[Start Source records]
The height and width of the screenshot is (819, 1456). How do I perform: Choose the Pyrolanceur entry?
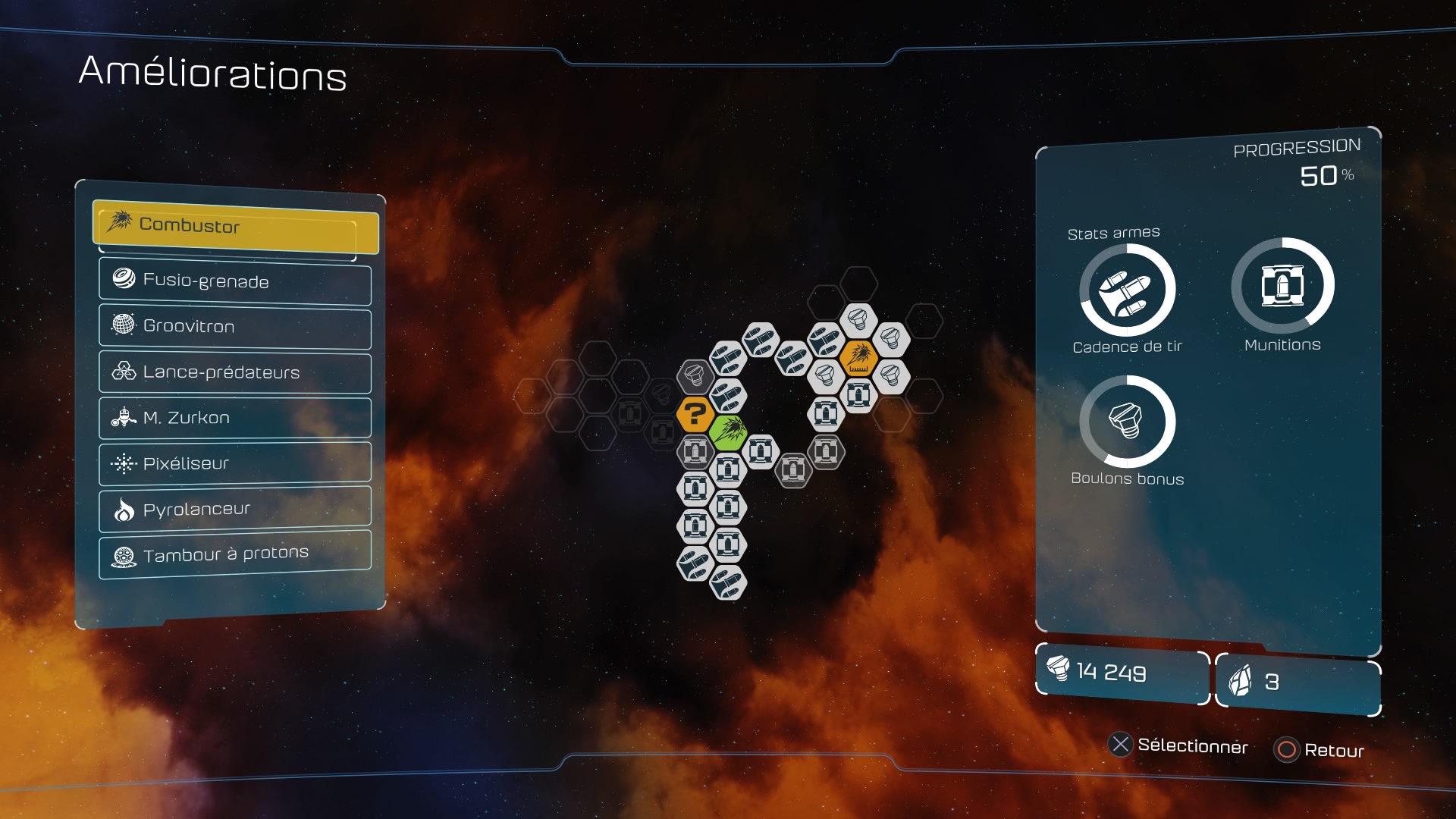click(235, 509)
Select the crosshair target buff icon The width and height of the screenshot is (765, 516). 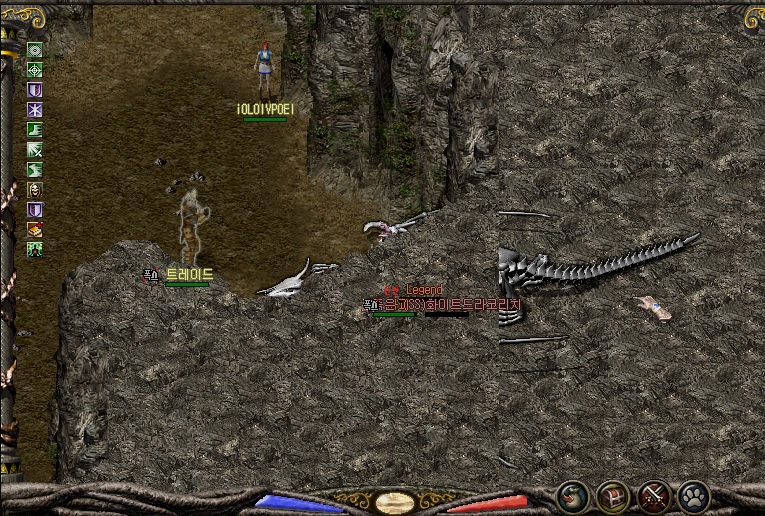click(x=35, y=70)

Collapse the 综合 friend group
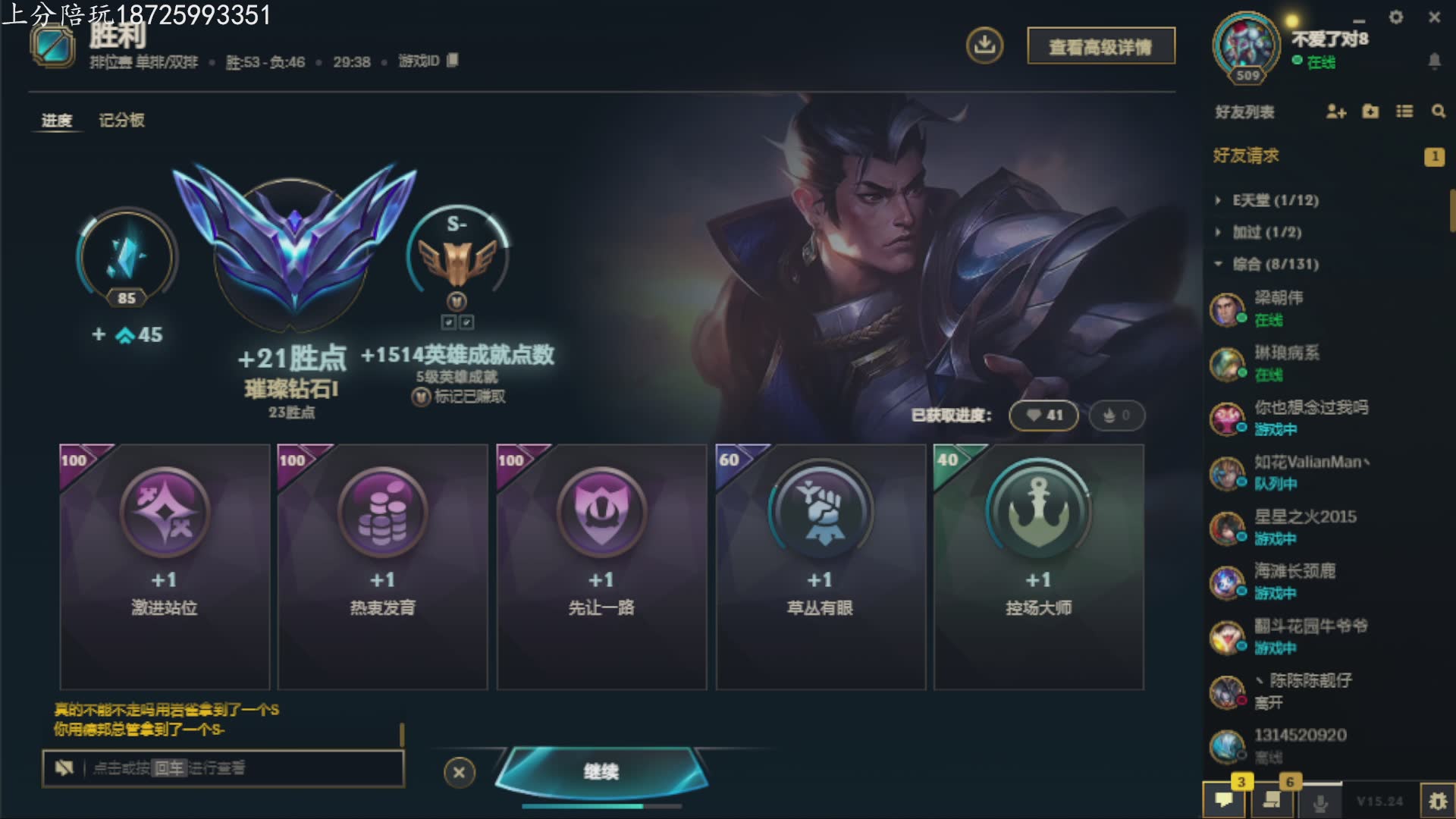[1276, 264]
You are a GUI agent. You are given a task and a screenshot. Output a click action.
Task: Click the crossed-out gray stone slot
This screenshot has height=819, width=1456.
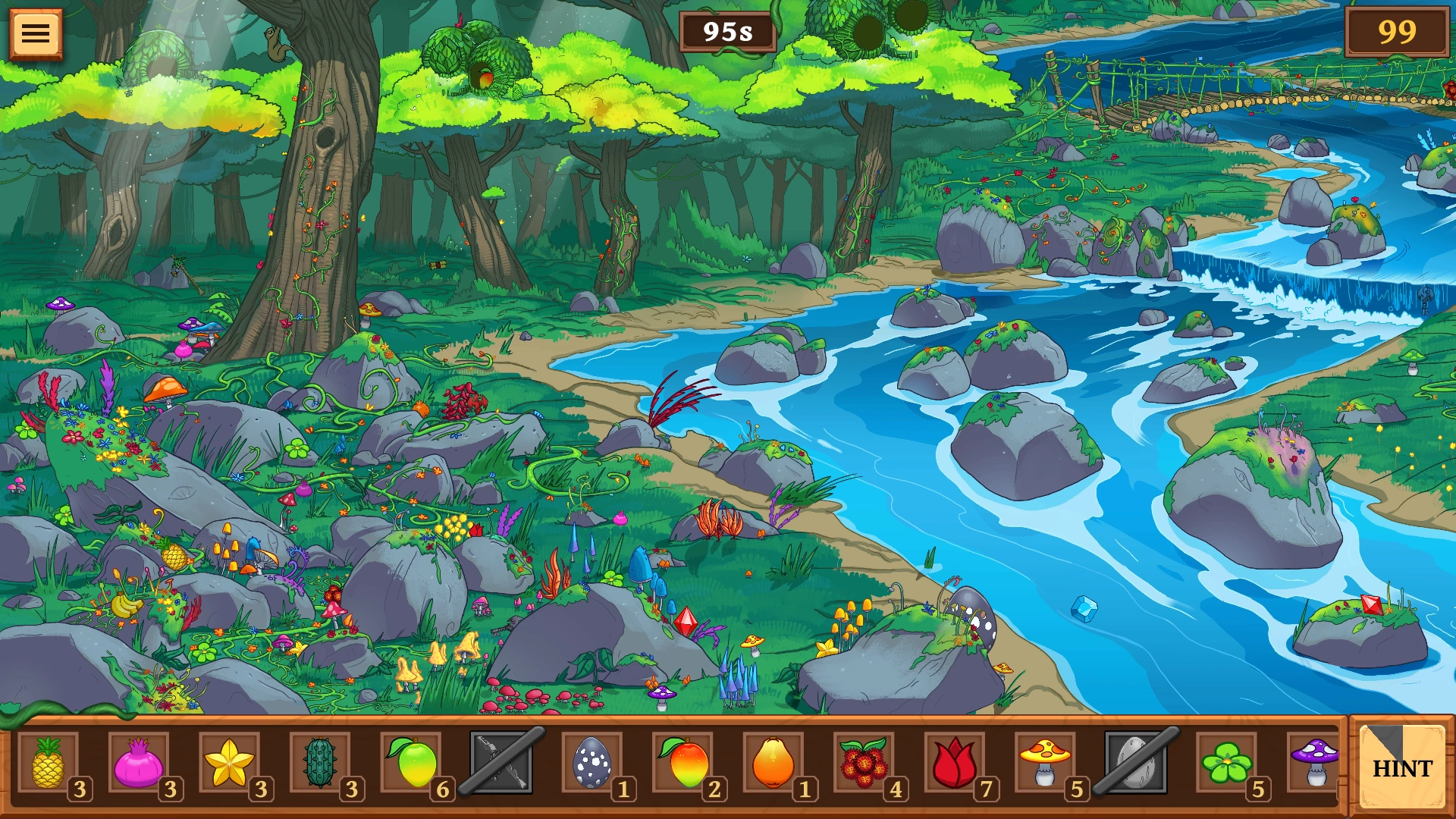(x=1136, y=763)
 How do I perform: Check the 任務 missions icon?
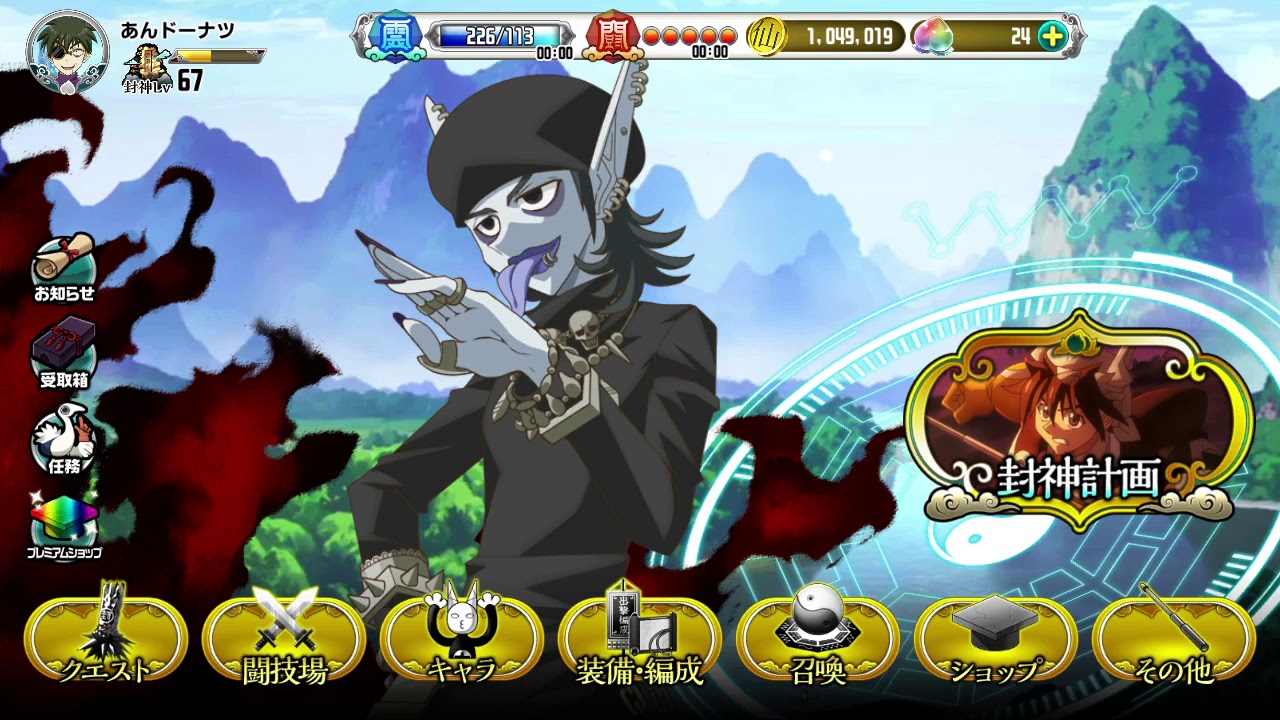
[End Source records]
● **Your task**:
Copy out the entries word for word, from the line containing "You are a GUI" through the end of the entries, without the pictures.

● **Complete output**:
You are a GUI agent. You are given a task and a screenshot. Output a click action.
Task: Click the crossed-out gray stone slot
This screenshot has height=819, width=1456.
(x=1136, y=763)
 How do I perform: Check the 任務 missions icon?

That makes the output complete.